Glorifying God In Our Education

Greetings,

As Rebelutionaries we all are familiar with the challenge to “Do Hard Things” and “Rebel against Low Expectations” not because we believe in youth empowerment, but because we believe God would have us be strong and effective ambassadors of His word and the Gospel. This takes effort on our parts, and it takes a conscience effort to glorify God in whatever we do. Colossians 3:17, a verse well known to Christians, says,

Whatever you do in word or deed, do all in the name of the Lord Jesus, giving thanks through Him to God the Father


Likewise, I Corinthians 10:31 says,


"Whether, then, you eat or drink or whatever you do, do all to the glory of God."


This simple but powerful exhortation applies quite literally to our lives and to all our callings. One challenging calling for young people is to glorify God in and through our education.

Recently, while perusing firstthings.com, I came across an article by Stanley Hauerwas titled “Go With God: An open letter to young Christians on their way to college”. The article contains many wise truths and exhortations, but the following portion in particular caught my eye and prompted this post.

“The Christian fact is very straightforward: To be a student is a calling. Your parents are setting up accounts to pay the bills, or you are scraping together your own resources and taking out loans, or a scholarship is making college possible. Whatever the practical source, the end result is the same. You are privileged to enter a time—four years!—during which your main job is to listen to lectures, attend seminars, go to labs, and read books.

It is an extraordinary gift. In a world of deep injustice and violence, a people exists that thinks some can be given time to study. We need you to take seriously the calling that is yours by virtue of going to college. You may well be thinking, “What is he thinking? I’m just beginning my freshman year. I’m not being called to be a student. None of my peers thinks he or she is called to be a student. They’re going to college because it prepares you for life. I’m going to college so I can get a better job and have a better life than I’d have if I didn’t go to college. It’s not a calling.”

But you are a Christian. This means you cannot go to college just to get a better job. These days, people talk about college as an investment because they think of education as a bank account: You deposit the knowledge and expertise you’ve earned, and when it comes time to get a job, you make a withdrawal, putting all that stuff on a résumé and making money off the investment of your four years. Christians need jobs just like anybody else, but the years you spend as an undergraduate are like everything else in your life. They’re not yours to do with as you please. They’re Christ’s.

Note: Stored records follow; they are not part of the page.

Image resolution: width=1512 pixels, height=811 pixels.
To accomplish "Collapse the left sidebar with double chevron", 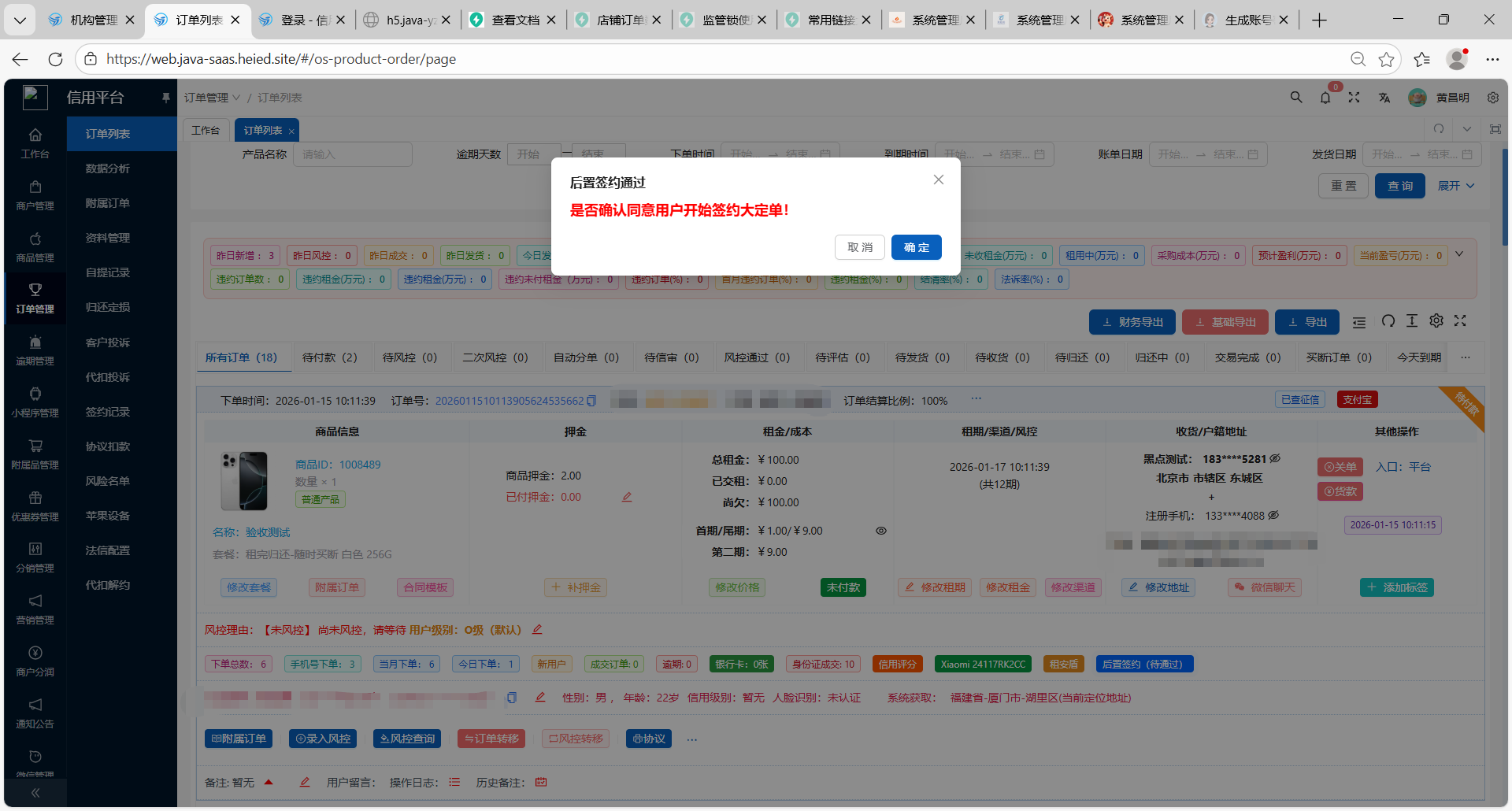I will point(35,793).
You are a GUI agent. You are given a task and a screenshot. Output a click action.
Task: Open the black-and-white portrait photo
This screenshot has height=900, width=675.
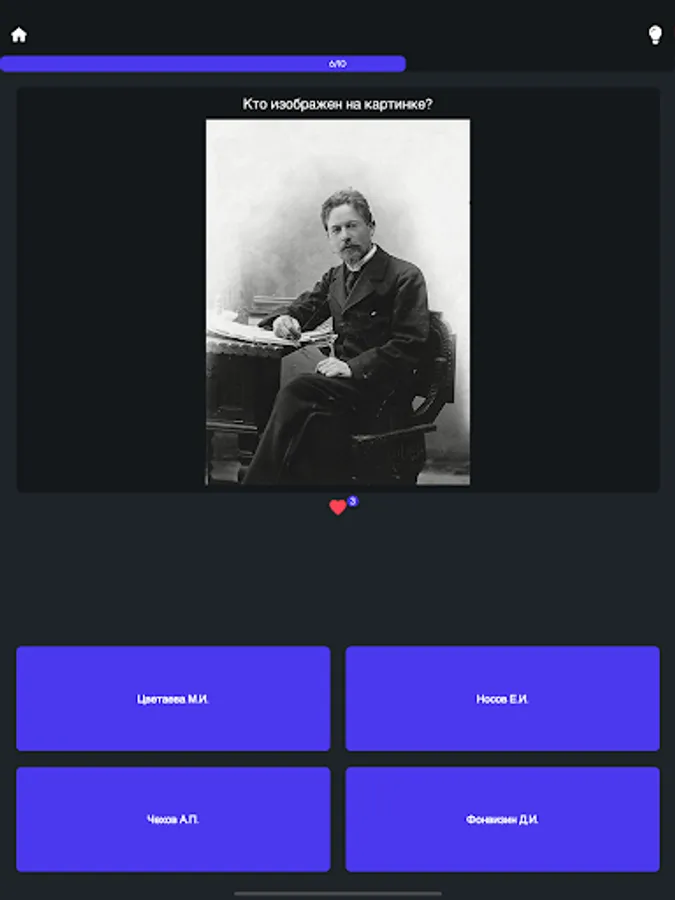(x=338, y=302)
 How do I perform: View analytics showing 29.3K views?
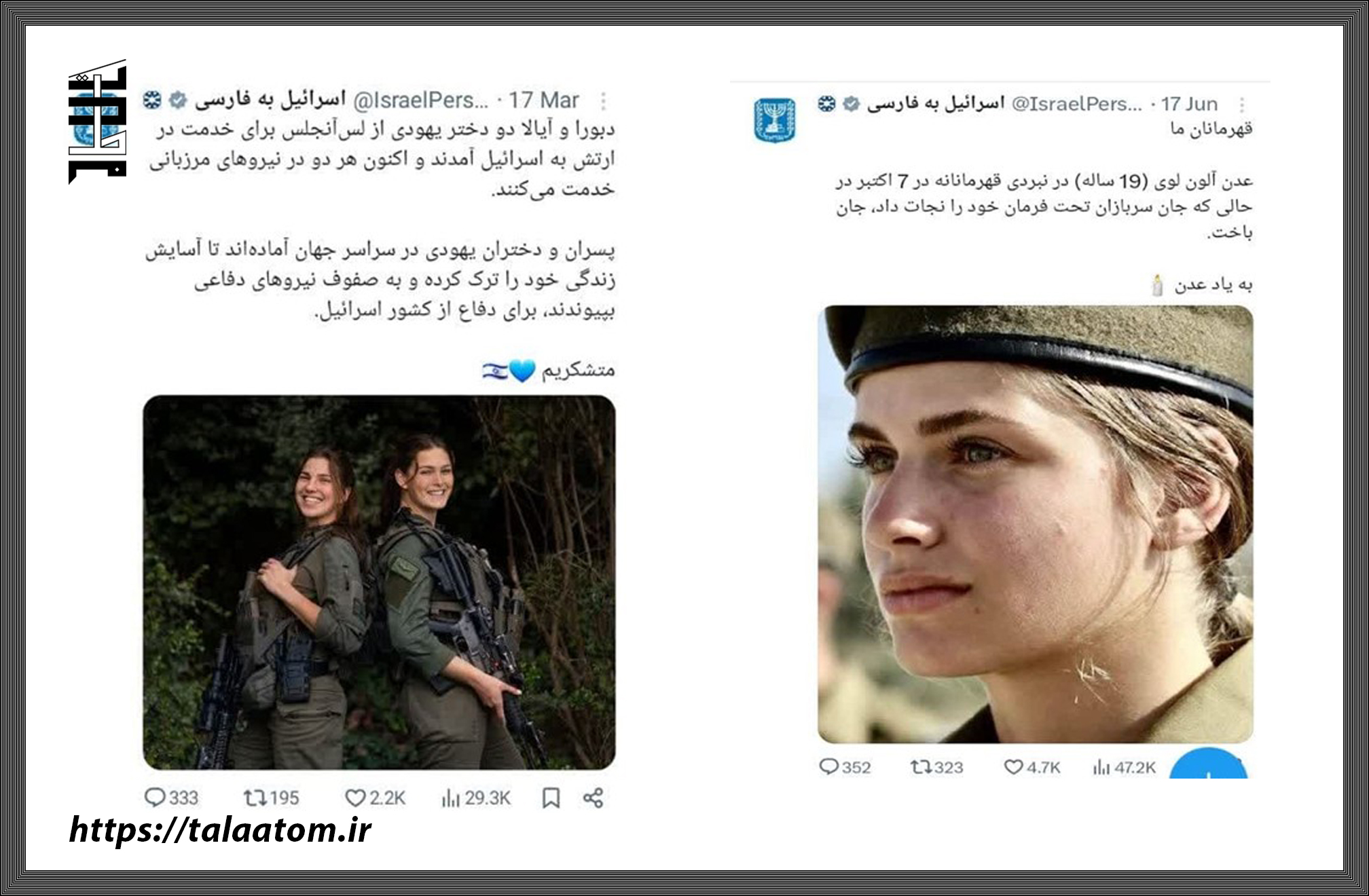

Christ’s call on you as a student is a calling to meet the needs of the Church, both for its own life and the life of the world. The Resurrection of Jesus, Wilken suggests, is not only the central fact of Christian worship but also the ground of all Christian thinking “about God, about human beings, about the world and history.” Somebody needs to do that thinking—and that means you.

Don’t underestimate how much the Church needs your mind. Remember your Bible-study class? Christians read Isaiah’s prophecy of a suffering servant as pointing to Christ. That seems obvious, but it’s not; or at least it wasn’t obvious to the Ethiopian eunuch to whom the Lord sent Philip to explain things. Christ is written everywhere, not only in the prophecies of the Old Testament but also in the pages of history and in the book of nature. The Church has been explaining, interpreting, and illuminating ever since it began. It takes an educated mind to do the Church’s work of thinking about and interpreting the world in light of Christ. Physics, sociology, French literary theory: All these and more—in fact, everything you study in college—is bathed in the light of Christ. It takes the eyes of faith to see that light, and it takes an educated mind to understand and articulate it."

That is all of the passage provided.